• INPUT:

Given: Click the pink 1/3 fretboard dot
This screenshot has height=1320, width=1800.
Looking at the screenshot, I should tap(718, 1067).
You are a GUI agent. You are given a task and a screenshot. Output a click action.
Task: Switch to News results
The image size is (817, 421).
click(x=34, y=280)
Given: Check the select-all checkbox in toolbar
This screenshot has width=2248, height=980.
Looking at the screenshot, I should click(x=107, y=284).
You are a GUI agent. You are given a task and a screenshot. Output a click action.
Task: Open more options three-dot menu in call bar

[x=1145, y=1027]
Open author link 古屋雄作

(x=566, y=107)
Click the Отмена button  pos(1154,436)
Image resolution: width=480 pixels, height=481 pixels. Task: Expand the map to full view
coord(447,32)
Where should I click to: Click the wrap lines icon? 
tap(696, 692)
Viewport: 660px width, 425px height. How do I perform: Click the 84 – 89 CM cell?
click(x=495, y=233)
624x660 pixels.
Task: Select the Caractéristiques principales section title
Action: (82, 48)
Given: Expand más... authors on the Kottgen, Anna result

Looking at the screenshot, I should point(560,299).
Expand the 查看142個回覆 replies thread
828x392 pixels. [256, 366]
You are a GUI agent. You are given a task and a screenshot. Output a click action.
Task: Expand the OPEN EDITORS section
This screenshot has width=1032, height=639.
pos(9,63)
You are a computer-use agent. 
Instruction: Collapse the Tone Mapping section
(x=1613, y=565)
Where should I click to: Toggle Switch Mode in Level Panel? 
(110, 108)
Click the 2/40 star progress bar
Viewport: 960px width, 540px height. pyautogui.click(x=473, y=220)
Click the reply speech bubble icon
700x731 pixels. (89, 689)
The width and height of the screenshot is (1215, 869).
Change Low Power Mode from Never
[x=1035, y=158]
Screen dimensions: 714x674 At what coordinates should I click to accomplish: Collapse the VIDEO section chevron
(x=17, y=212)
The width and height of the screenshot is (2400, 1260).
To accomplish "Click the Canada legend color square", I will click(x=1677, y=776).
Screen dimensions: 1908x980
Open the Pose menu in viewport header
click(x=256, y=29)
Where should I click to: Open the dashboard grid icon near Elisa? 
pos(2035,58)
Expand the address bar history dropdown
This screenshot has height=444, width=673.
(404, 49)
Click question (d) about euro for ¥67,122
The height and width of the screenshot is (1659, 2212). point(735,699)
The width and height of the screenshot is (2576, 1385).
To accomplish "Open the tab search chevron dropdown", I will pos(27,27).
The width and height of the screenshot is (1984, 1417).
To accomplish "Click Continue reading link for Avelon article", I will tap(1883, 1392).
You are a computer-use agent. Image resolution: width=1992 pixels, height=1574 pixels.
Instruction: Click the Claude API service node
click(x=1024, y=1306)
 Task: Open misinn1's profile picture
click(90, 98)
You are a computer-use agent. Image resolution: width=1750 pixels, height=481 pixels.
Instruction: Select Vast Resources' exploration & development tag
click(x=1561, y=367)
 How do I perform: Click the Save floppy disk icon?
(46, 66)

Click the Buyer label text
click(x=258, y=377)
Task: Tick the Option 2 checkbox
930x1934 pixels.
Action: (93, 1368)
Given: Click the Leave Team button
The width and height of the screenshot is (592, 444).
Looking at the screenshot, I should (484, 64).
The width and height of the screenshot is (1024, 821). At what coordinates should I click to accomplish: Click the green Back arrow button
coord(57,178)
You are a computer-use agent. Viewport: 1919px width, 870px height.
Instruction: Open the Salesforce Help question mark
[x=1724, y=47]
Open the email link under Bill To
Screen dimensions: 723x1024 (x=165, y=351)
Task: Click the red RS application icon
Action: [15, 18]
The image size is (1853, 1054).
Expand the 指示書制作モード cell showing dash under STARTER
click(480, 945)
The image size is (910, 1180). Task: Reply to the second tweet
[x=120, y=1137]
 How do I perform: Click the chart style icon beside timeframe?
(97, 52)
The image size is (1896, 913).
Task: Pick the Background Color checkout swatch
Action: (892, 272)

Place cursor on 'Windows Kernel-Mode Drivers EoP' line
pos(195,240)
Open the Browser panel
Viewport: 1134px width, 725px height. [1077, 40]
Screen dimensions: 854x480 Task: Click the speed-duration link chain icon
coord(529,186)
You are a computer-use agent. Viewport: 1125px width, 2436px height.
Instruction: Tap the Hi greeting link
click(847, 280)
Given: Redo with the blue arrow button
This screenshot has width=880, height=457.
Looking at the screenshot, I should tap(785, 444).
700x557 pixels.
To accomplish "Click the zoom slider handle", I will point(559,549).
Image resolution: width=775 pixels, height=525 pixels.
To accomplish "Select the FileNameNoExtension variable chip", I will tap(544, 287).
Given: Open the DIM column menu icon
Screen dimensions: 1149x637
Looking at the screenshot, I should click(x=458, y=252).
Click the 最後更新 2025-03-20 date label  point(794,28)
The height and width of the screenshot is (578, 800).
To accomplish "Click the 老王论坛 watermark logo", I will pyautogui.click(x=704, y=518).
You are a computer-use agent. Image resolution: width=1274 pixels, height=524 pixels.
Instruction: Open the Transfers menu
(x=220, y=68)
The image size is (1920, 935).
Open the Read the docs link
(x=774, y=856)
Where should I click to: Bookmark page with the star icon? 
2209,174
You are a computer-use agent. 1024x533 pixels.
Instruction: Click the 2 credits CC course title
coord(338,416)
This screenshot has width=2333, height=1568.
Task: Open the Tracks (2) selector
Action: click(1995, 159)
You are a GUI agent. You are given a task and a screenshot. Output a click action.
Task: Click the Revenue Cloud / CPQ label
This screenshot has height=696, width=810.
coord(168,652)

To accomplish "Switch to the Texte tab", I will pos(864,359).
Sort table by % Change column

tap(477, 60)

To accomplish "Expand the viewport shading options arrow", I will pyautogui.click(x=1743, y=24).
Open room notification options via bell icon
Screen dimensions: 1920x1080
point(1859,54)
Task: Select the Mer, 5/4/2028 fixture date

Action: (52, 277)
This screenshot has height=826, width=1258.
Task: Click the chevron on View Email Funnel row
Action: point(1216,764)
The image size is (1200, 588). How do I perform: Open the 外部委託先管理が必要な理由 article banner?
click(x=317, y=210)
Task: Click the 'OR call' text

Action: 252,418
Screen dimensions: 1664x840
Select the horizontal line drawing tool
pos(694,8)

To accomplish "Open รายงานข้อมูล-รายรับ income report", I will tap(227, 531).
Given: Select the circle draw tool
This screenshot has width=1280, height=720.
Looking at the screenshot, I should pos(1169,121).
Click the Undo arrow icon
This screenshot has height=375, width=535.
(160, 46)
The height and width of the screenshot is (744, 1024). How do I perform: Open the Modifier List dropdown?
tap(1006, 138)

• EXERCISE INSTRUCTIONS: Reproduce all of the material above word for word, without changing or leaving out a single line.

• EXERCISE RESULT:
Given: Click the pink 1/3 fretboard dot
This screenshot has height=1320, width=1800.
Looking at the screenshot, I should tap(718, 1067).
You are a GUI agent. You are given a task and a screenshot. Output a click action.
Task: Switch to News results
The image size is (817, 421).
click(x=34, y=280)
Given: Check the select-all checkbox in toolbar
This screenshot has width=2248, height=980.
Looking at the screenshot, I should click(x=107, y=284).
You are a GUI agent. You are given a task and a screenshot. Output a click action.
Task: Open more options three-dot menu in call bar

[x=1145, y=1027]
Open author link 古屋雄作

(x=566, y=107)
Click the Отмена button  pos(1154,436)
Image resolution: width=480 pixels, height=481 pixels. Task: Expand the map to full view
coord(447,32)
Where should I click to: Click the wrap lines icon? 
tap(696, 692)
Viewport: 660px width, 425px height. How do I perform: Click the 84 – 89 CM cell?
click(x=495, y=233)
624x660 pixels.
Task: Select the Caractéristiques principales section title
Action: (82, 48)
Given: Expand más... authors on the Kottgen, Anna result

Looking at the screenshot, I should point(560,299).
Expand the 查看142個回覆 replies thread
828x392 pixels. [256, 366]
You are a GUI agent. You are given a task and a screenshot. Output a click action.
Task: Expand the OPEN EDITORS section
This screenshot has width=1032, height=639.
pos(9,63)
You are a computer-use agent. 
Instruction: Collapse the Tone Mapping section
(x=1613, y=565)
Where should I click to: Toggle Switch Mode in Level Panel? 
(110, 108)
Click the 2/40 star progress bar
Viewport: 960px width, 540px height. pyautogui.click(x=473, y=220)
Click the reply speech bubble icon
700x731 pixels. (89, 689)
The width and height of the screenshot is (1215, 869).
Change Low Power Mode from Never
[x=1035, y=158]
Screen dimensions: 714x674 At what coordinates should I click to accomplish: Collapse the VIDEO section chevron
(x=17, y=212)
The width and height of the screenshot is (2400, 1260).
To accomplish "Click the Canada legend color square", I will click(x=1677, y=776).
Screen dimensions: 1908x980
Open the Pose menu in viewport header
click(x=256, y=29)
Where should I click to: Open the dashboard grid icon near Elisa? 
pos(2035,58)
Expand the address bar history dropdown
This screenshot has height=444, width=673.
(404, 49)
Click question (d) about euro for ¥67,122
The height and width of the screenshot is (1659, 2212). point(735,699)
The width and height of the screenshot is (2576, 1385).
To accomplish "Open the tab search chevron dropdown", I will pos(27,27).
The width and height of the screenshot is (1984, 1417).
To accomplish "Click Continue reading link for Avelon article", I will tap(1883, 1392).
You are a computer-use agent. Image resolution: width=1992 pixels, height=1574 pixels.
Instruction: Click the Claude API service node
click(x=1024, y=1306)
 Task: Open misinn1's profile picture
click(90, 98)
You are a computer-use agent. Image resolution: width=1750 pixels, height=481 pixels.
Instruction: Select Vast Resources' exploration & development tag
click(x=1561, y=367)
 How do I perform: Click the Save floppy disk icon?
(46, 66)

Click the Buyer label text
click(x=258, y=377)
Task: Tick the Option 2 checkbox
930x1934 pixels.
Action: (93, 1368)
Given: Click the Leave Team button
The width and height of the screenshot is (592, 444).
Looking at the screenshot, I should (484, 64).
The width and height of the screenshot is (1024, 821). At what coordinates should I click to accomplish: Click the green Back arrow button
coord(57,178)
You are a computer-use agent. Viewport: 1919px width, 870px height.
Instruction: Open the Salesforce Help question mark
[x=1724, y=47]
Open the email link under Bill To
Screen dimensions: 723x1024 (x=165, y=351)
Task: Click the red RS application icon
Action: [15, 18]
The image size is (1853, 1054).
Expand the 指示書制作モード cell showing dash under STARTER
click(480, 945)
The image size is (910, 1180). Task: Reply to the second tweet
[x=120, y=1137]
 How do I perform: Click the chart style icon beside timeframe?
(97, 52)
The image size is (1896, 913).
Task: Pick the Background Color checkout swatch
Action: (892, 272)

Place cursor on 'Windows Kernel-Mode Drivers EoP' line
pos(195,240)
Open the Browser panel
Viewport: 1134px width, 725px height. [1077, 40]
Screen dimensions: 854x480 Task: Click the speed-duration link chain icon
coord(529,186)
You are a computer-use agent. Viewport: 1125px width, 2436px height.
Instruction: Tap the Hi greeting link
click(847, 280)
Given: Redo with the blue arrow button
This screenshot has width=880, height=457.
Looking at the screenshot, I should tap(785, 444).
700x557 pixels.
To accomplish "Click the zoom slider handle", I will point(559,549).
Image resolution: width=775 pixels, height=525 pixels.
To accomplish "Select the FileNameNoExtension variable chip", I will tap(544, 287).
Given: Open the DIM column menu icon
Screen dimensions: 1149x637
Looking at the screenshot, I should click(x=458, y=252).
Click the 最後更新 2025-03-20 date label  point(794,28)
The height and width of the screenshot is (578, 800).
To accomplish "Click the 老王论坛 watermark logo", I will pyautogui.click(x=704, y=518).
You are a computer-use agent. Image resolution: width=1274 pixels, height=524 pixels.
Instruction: Open the Transfers menu
(x=220, y=68)
The image size is (1920, 935).
Open the Read the docs link
(x=774, y=856)
Where should I click to: Bookmark page with the star icon? 
2209,174
You are a computer-use agent. 1024x533 pixels.
Instruction: Click the 2 credits CC course title
coord(338,416)
This screenshot has width=2333, height=1568.
Task: Open the Tracks (2) selector
Action: click(1995, 159)
You are a GUI agent. You are given a task and a screenshot. Output a click action.
Task: Click the Revenue Cloud / CPQ label
This screenshot has height=696, width=810.
coord(168,652)

To accomplish "Switch to the Texte tab", I will pos(864,359).
Sort table by % Change column

tap(477, 60)

To accomplish "Expand the viewport shading options arrow", I will pyautogui.click(x=1743, y=24).
Open room notification options via bell icon
Screen dimensions: 1920x1080
point(1859,54)
Task: Select the Mer, 5/4/2028 fixture date

Action: (52, 277)
This screenshot has height=826, width=1258.
Task: Click the chevron on View Email Funnel row
Action: point(1216,764)
The image size is (1200, 588). How do I perform: Open the 外部委託先管理が必要な理由 article banner?
click(x=317, y=210)
Task: Click the 'OR call' text

Action: 252,418
Screen dimensions: 1664x840
Select the horizontal line drawing tool
pos(694,8)

To accomplish "Open รายงานข้อมูล-รายรับ income report", I will tap(227, 531).
Given: Select the circle draw tool
This screenshot has width=1280, height=720.
Looking at the screenshot, I should pos(1169,121).
Click the Undo arrow icon
This screenshot has height=375, width=535.
(160, 46)
The height and width of the screenshot is (744, 1024). How do I perform: Open the Modifier List dropdown?
tap(1006, 138)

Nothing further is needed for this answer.